Fluent is very modern and looks quite nice to work with in a text editor, unlike editing gettext's po files. There isn't a c++ library at the moment, however it has good rust support and I could probably create a wrapper around the Rust library without too much difficulty (I'm leaning towards this option at the moment).
ICU's documentation is messy and unclear, and I feel like it would be more of a hassle to work with than the other two.
Gettext's translation files seem like a pain to deal with, but there are also GUI editors like lokalize and gtranslator, which some people might prefer to using text editors (though they're only really necessary because gettext's format isn't nice to work with directly...).

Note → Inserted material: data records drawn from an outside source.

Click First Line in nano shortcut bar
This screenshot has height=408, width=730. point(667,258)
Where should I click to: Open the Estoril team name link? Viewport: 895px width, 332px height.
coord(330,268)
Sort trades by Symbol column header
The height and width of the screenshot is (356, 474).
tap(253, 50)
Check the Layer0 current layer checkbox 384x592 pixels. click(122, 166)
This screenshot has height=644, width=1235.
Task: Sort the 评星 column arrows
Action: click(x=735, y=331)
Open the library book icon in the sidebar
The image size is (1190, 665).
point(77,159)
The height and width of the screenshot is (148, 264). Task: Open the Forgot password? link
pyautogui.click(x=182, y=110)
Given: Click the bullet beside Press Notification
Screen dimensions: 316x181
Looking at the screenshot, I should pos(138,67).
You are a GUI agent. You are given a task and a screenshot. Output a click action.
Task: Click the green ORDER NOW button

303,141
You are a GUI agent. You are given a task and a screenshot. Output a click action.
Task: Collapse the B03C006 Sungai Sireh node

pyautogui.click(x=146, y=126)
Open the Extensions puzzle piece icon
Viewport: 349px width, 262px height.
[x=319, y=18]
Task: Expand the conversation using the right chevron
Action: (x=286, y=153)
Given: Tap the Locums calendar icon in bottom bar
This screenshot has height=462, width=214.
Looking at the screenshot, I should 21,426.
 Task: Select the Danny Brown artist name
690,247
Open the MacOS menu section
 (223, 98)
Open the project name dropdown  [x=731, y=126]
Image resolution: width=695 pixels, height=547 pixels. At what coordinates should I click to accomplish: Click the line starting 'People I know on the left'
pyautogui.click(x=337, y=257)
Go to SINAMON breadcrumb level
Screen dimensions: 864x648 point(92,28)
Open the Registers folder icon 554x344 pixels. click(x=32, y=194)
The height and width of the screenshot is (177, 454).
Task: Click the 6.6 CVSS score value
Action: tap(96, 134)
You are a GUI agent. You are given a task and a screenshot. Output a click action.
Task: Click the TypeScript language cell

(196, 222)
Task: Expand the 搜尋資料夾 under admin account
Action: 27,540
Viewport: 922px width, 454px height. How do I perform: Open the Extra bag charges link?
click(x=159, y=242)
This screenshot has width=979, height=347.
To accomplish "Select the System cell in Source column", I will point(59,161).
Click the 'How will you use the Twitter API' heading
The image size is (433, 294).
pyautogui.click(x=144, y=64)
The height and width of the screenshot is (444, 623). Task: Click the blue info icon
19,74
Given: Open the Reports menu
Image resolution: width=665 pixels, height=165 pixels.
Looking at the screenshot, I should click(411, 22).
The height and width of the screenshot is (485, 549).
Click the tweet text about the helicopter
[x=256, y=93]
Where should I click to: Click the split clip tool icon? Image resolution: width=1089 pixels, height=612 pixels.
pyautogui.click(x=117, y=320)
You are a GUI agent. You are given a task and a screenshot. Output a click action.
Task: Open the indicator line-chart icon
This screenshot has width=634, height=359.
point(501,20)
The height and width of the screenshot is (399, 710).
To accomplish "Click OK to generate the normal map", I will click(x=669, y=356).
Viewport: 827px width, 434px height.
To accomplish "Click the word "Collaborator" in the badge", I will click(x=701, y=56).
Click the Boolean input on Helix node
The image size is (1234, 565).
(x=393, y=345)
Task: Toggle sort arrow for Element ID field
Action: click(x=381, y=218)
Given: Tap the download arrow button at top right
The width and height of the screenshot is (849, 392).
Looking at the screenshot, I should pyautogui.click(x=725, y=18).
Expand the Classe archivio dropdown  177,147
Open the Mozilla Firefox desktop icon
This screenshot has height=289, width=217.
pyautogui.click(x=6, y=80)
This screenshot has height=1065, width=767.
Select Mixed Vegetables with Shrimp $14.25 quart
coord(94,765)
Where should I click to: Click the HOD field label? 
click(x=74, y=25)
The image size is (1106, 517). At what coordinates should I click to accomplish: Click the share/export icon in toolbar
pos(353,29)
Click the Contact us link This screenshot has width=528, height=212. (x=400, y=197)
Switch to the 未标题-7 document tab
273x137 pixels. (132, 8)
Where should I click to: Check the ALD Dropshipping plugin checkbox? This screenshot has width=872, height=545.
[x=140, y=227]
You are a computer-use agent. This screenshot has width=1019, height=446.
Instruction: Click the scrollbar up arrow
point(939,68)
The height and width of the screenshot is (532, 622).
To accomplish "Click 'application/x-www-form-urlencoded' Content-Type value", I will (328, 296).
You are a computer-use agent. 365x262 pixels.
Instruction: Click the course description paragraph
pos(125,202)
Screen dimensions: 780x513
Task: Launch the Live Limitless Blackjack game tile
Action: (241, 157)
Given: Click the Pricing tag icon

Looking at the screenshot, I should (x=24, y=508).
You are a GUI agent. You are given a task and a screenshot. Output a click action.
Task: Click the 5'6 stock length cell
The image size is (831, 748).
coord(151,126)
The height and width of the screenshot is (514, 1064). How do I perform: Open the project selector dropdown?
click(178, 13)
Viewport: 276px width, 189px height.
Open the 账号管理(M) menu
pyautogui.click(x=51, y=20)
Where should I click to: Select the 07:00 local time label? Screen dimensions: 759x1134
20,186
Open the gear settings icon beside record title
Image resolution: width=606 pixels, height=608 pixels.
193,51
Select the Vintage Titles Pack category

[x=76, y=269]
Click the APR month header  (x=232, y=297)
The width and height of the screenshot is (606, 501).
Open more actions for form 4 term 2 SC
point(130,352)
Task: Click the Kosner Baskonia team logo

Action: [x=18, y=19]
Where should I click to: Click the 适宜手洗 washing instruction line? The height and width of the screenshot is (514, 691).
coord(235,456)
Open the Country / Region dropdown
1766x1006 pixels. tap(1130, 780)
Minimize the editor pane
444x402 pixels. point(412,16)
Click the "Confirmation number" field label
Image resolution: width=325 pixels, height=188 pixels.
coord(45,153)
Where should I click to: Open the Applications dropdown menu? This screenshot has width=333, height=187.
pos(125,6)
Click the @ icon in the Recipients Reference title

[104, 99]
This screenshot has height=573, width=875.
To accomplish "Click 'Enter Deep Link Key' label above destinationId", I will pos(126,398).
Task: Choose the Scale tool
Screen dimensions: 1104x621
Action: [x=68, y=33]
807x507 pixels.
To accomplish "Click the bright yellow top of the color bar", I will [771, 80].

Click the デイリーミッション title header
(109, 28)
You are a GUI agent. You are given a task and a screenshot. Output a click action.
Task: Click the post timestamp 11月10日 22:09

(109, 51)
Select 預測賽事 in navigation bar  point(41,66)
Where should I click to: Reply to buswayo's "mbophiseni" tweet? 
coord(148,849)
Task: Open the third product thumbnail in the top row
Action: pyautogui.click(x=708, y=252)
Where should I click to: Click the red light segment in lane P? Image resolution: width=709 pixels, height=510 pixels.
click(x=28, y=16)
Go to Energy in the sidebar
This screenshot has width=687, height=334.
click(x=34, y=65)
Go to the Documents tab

Then there's the question of whether localization support should be included in the binary format as well, or if plugins should be localized at release time when the text format is converted into the binary format. I don't feel like localizing text is a particularly performance-sensitive situation, and the engine would need to support localization if it is to support the text format. Plus there's the fact that all of these localization languages are more expressive than the current format strings (pluralization, for example) so it will probably take significantly more effort than just doing localization at runtime.